Something that has been adding to my sense of being lost is Instagram, an app that caused me a lot of turmoil in the past two years. I can’t even bring myself to write my usual annoyances because I think we all know what they are as undoubtedly you probably feel the same way as I do. I finally realised something that is causing me so much heartache with it and that is the fact I’ve got a serious case of comparisonitis. Even though I love the people I follow and it’s in no way a reflection of them I think it’s more Instagram culture itself. Not feeling good enough is an awful way to feel but I can’t deny that’s where I’ve been with the platform and social media in general. There are so many things that I enjoy like being outside, house plants, beauty, interiors, my dogs, books, style, mindfulness & consumerism but because my account doesn’t just focus on one thing it’s left me feeling like I’m just not good enough at one thing and I need to hone in on a niche more. Which I already know people are nodding their head at me thinking that’s ridiculous and even I know it is but so many accounts I love are just one thing which makes me worry if I ever want to see growth on that platform again then that’s what I need to do. And because I feel that way it’s made me hide away from the app entirely, well my From Roses profile more than anything as I still spend a lot of time on @theadventuresofjosieandedie. As there’s no way an account for dogs could ever make me sad and the sighthound community are incredible and always lift my spirits.
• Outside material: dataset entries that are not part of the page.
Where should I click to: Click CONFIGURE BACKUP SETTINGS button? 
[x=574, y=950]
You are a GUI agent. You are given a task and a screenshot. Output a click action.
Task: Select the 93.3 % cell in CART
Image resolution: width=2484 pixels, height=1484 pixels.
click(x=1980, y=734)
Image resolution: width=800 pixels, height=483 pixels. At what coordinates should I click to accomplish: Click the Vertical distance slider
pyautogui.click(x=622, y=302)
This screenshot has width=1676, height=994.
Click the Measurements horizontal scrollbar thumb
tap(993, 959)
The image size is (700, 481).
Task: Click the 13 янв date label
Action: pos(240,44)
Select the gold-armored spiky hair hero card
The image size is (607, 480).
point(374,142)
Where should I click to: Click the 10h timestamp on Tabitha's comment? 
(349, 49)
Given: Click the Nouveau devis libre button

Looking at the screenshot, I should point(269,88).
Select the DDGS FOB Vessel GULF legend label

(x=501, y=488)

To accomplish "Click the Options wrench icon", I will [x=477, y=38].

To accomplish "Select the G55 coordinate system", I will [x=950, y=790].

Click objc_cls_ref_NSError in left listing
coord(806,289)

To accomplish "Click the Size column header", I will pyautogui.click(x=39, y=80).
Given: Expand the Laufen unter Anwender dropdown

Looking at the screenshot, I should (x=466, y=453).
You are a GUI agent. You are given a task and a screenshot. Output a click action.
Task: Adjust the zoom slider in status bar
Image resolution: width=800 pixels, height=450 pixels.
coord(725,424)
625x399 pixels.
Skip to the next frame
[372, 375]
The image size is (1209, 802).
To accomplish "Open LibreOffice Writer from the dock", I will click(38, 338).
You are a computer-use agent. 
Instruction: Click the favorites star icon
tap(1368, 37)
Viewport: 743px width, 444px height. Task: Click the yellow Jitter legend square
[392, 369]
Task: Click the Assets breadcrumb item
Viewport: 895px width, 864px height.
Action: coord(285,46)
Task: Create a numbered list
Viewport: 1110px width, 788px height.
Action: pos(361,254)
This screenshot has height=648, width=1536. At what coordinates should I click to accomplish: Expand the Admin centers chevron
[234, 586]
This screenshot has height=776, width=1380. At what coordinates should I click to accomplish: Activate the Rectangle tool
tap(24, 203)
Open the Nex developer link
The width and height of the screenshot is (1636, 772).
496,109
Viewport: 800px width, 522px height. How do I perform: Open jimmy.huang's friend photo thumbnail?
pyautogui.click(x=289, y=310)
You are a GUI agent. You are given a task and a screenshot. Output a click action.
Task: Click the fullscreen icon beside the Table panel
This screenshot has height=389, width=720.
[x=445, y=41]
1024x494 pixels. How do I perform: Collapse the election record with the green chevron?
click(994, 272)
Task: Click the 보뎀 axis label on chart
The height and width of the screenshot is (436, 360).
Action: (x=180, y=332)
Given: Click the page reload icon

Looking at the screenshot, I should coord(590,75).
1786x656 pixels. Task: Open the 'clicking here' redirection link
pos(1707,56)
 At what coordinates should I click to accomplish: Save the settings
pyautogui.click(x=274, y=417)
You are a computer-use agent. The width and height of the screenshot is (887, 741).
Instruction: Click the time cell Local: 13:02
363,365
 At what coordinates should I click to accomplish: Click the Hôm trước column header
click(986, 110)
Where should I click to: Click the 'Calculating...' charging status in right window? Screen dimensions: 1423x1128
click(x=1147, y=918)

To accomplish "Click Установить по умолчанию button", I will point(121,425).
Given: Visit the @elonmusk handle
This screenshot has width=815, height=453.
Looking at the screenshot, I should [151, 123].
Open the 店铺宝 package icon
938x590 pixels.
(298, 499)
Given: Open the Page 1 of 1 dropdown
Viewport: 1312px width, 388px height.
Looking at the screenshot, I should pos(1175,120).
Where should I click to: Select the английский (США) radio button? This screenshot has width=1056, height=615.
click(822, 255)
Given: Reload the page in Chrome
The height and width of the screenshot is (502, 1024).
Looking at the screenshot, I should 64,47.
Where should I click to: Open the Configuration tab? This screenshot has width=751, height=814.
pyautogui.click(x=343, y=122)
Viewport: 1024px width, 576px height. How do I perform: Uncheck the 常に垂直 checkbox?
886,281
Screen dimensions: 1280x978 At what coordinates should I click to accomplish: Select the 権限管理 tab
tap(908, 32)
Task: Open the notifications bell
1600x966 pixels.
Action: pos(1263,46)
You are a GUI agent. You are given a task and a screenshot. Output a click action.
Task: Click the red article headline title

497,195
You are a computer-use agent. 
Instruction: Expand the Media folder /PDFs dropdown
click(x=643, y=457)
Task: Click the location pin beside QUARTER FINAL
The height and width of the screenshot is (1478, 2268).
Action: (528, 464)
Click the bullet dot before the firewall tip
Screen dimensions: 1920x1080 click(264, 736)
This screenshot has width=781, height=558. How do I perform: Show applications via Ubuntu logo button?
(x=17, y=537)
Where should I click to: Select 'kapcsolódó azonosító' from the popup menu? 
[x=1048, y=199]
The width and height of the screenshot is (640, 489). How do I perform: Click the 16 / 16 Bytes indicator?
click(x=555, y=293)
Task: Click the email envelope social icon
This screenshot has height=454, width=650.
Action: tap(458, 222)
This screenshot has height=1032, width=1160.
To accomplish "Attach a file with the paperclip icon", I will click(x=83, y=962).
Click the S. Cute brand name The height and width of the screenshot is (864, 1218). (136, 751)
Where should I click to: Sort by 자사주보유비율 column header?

As daft as it might sound I feel like the past couple of weeks I’ve been having the teeniest tiniest ‘I’m nearly 30 crisis’. Even though I’m not freaked out about turning 30 in the slightest I think because I know there are going to be so many changes in my life in the next couple of years that’s what is making me feel so on edge and panicked. And the things that are to come are really good exciting things but when you’re a perpetually anxious and worried human it always makes these things a little interesting to handle. I know that the internet can always give me the impression that people completely have their shit together and are gliding through huge changes without any worry in the world but it’s not true so I hope this post has served as a little reminder that it really is ok to feel a little lost sometimes.